- Instructions for the task -
In the entries that follow, the first line to write out is the one containing "Instruction: Open the 东港区教育云 link", and the last is the one containing "You are a computer-use agent. Screen dimensions: 487x413". Reproduce that stretch exactly, with nothing before or after it.

- Source records -
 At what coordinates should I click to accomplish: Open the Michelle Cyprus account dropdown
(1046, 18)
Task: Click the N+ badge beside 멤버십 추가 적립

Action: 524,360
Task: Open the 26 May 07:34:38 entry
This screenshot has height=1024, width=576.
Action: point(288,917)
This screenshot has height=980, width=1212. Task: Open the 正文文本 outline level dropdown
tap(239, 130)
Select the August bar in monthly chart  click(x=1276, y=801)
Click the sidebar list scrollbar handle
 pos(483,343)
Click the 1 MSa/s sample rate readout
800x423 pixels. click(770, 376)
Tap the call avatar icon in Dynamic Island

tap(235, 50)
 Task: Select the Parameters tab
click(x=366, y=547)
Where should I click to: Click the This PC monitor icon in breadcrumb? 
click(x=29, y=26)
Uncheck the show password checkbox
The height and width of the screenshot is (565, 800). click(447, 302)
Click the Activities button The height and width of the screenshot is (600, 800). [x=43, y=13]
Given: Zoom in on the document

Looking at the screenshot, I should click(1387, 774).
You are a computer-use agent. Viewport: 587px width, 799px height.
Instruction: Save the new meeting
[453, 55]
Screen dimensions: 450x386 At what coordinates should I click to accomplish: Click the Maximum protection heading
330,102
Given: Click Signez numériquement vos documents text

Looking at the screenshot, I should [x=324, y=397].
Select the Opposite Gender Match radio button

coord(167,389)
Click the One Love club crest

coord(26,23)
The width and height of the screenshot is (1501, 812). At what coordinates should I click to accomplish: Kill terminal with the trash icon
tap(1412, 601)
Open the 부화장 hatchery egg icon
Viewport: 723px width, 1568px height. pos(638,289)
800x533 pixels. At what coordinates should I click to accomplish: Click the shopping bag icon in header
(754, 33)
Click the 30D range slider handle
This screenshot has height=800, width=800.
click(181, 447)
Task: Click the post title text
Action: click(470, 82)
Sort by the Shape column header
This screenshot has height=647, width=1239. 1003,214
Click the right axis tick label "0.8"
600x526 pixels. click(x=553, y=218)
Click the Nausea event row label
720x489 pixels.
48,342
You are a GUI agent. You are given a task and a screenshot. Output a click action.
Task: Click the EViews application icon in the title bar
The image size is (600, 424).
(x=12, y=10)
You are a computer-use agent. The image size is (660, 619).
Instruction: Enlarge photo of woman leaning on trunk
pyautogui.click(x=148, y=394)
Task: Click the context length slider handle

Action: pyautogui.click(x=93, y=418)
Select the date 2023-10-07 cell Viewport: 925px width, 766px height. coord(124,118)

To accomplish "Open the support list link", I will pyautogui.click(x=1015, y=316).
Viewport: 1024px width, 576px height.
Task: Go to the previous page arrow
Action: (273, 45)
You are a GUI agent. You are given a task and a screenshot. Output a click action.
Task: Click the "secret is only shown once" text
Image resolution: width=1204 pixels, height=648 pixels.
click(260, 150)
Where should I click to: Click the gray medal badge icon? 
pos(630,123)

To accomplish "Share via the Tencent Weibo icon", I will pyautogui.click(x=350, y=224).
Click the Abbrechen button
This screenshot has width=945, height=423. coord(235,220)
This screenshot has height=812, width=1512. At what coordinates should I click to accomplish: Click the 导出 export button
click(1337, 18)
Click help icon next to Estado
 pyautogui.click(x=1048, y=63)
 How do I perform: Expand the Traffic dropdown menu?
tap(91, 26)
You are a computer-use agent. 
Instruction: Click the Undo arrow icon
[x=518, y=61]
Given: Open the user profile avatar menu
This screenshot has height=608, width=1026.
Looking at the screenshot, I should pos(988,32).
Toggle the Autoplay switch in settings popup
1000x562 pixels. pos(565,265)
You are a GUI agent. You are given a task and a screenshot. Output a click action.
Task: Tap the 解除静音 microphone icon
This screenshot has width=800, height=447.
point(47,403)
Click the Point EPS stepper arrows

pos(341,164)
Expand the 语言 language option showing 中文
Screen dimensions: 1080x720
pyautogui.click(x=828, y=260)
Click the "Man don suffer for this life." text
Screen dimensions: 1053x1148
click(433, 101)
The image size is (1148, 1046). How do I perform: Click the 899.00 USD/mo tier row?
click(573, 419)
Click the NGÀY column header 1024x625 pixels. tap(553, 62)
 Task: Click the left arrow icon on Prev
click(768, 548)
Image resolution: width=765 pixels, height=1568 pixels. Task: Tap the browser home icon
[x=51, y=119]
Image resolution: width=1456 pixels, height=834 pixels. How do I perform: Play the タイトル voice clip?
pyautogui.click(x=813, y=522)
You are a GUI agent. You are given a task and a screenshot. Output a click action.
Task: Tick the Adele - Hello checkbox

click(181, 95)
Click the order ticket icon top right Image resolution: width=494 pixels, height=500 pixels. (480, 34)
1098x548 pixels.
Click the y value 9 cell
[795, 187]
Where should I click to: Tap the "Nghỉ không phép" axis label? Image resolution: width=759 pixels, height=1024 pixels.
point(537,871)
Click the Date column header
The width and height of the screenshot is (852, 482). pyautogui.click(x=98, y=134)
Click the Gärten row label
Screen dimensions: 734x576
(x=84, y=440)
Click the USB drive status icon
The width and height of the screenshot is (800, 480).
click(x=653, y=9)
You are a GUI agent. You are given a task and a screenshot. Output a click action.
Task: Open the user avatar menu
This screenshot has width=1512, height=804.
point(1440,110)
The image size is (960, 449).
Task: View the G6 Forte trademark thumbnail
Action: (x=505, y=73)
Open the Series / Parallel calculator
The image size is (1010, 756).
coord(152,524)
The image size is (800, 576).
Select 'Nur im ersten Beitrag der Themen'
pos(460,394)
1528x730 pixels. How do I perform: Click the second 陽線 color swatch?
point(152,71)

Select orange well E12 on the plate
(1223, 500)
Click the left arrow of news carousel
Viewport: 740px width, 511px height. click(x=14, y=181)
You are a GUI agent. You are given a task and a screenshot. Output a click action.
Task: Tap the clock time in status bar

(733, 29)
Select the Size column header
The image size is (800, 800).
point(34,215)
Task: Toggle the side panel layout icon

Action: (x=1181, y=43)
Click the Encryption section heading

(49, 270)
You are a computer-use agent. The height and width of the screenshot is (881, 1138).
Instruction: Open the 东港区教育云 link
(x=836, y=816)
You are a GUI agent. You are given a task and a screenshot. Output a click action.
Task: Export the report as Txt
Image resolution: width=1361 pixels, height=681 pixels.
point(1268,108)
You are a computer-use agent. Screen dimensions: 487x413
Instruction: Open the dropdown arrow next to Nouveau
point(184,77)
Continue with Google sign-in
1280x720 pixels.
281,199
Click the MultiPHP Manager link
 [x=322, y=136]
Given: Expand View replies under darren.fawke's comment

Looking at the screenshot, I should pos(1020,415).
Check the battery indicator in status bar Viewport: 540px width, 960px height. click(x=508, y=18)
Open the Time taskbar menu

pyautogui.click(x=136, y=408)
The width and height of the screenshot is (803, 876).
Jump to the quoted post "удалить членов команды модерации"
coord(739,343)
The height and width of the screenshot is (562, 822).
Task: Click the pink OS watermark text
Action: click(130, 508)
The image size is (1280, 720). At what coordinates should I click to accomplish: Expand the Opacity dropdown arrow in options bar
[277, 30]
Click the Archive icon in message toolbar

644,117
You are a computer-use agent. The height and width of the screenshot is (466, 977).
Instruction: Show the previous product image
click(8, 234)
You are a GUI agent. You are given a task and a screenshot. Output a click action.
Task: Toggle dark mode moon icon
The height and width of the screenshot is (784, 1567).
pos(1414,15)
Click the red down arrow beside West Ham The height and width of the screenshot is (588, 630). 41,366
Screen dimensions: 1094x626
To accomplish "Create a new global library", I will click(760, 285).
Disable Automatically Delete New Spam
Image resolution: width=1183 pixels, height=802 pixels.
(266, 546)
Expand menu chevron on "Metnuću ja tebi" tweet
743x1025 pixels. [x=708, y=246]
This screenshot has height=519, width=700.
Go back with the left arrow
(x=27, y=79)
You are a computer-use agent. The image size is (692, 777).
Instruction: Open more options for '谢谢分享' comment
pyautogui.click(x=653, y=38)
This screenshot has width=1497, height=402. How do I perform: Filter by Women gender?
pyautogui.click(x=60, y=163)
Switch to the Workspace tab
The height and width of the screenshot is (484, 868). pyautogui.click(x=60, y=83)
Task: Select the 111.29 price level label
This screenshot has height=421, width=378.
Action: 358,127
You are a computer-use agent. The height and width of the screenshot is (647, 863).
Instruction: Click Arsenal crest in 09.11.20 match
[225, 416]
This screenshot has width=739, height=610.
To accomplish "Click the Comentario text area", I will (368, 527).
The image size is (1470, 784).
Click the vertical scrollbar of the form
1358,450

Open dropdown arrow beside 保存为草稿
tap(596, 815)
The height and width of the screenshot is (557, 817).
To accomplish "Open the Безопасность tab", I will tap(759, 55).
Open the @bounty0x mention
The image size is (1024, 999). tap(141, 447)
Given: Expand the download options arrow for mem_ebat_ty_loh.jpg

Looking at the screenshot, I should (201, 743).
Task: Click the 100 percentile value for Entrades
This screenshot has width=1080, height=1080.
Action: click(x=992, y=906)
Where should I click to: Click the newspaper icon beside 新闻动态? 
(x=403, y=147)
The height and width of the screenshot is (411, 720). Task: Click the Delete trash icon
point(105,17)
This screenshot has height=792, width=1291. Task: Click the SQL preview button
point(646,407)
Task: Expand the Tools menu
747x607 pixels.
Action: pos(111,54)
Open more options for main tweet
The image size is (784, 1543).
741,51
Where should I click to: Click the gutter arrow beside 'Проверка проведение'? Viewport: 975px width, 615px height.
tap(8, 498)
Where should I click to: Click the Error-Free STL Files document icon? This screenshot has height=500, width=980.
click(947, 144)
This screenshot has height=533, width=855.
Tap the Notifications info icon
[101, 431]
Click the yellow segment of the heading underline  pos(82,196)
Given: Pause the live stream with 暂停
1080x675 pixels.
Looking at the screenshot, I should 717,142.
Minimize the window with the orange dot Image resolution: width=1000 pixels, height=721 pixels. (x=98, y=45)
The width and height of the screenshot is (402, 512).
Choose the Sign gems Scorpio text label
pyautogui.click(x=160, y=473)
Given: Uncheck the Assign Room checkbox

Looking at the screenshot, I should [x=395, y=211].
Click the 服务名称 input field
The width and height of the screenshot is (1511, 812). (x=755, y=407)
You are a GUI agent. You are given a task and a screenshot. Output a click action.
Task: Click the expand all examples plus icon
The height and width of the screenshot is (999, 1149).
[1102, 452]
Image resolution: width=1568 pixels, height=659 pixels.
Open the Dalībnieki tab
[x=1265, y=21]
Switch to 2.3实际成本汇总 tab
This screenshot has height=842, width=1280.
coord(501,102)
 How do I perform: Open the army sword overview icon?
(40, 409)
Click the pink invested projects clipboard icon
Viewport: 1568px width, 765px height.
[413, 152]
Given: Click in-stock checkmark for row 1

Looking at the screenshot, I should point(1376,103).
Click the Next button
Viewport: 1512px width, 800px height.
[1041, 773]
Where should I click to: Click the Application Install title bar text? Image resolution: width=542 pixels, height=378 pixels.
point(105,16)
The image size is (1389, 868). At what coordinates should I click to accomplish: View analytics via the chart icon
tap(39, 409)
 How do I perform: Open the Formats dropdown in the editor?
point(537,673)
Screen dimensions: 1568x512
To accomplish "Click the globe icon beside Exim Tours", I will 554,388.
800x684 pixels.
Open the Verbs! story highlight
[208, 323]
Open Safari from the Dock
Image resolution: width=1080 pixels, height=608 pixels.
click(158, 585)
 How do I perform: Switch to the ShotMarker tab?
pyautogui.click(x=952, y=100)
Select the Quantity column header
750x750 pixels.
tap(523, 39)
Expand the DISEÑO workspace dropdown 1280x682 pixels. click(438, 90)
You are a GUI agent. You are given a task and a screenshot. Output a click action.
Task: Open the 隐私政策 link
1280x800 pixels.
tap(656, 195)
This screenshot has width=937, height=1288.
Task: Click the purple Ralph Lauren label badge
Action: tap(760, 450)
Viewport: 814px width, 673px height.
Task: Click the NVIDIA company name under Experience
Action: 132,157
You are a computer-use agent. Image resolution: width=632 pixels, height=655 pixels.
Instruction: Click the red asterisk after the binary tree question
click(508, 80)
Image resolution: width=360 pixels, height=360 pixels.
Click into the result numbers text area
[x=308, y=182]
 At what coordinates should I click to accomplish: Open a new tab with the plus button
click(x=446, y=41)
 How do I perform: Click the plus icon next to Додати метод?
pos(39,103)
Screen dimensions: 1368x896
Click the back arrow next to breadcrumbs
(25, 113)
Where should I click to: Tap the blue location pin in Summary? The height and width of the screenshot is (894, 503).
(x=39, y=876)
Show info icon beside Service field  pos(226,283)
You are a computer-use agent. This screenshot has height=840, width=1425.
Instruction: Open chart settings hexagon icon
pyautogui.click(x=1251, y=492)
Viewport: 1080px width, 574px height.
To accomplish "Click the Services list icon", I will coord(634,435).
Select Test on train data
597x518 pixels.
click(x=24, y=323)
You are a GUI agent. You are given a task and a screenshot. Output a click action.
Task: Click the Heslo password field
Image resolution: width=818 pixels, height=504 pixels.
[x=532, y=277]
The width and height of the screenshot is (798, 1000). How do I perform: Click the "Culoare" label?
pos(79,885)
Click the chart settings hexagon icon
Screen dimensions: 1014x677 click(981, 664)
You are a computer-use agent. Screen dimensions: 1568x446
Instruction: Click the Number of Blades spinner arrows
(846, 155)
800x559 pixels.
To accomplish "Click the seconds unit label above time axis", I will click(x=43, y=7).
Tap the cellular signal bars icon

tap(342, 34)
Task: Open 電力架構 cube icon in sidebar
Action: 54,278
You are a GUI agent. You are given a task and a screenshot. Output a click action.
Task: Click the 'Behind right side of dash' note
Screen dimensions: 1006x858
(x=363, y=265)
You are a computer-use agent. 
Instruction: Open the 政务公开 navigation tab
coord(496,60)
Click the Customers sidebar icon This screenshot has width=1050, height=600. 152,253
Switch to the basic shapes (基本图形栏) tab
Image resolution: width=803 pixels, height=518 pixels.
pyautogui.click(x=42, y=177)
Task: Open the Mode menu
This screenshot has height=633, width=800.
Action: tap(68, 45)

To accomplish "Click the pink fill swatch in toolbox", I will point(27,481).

- Response area -
Instruction: Open the 东港区教育云 link
(x=836, y=816)
You are a GUI agent. You are given a task and a screenshot. Output a click action.
Task: Export the report as Txt
Image resolution: width=1361 pixels, height=681 pixels.
point(1268,108)
You are a computer-use agent. Screen dimensions: 487x413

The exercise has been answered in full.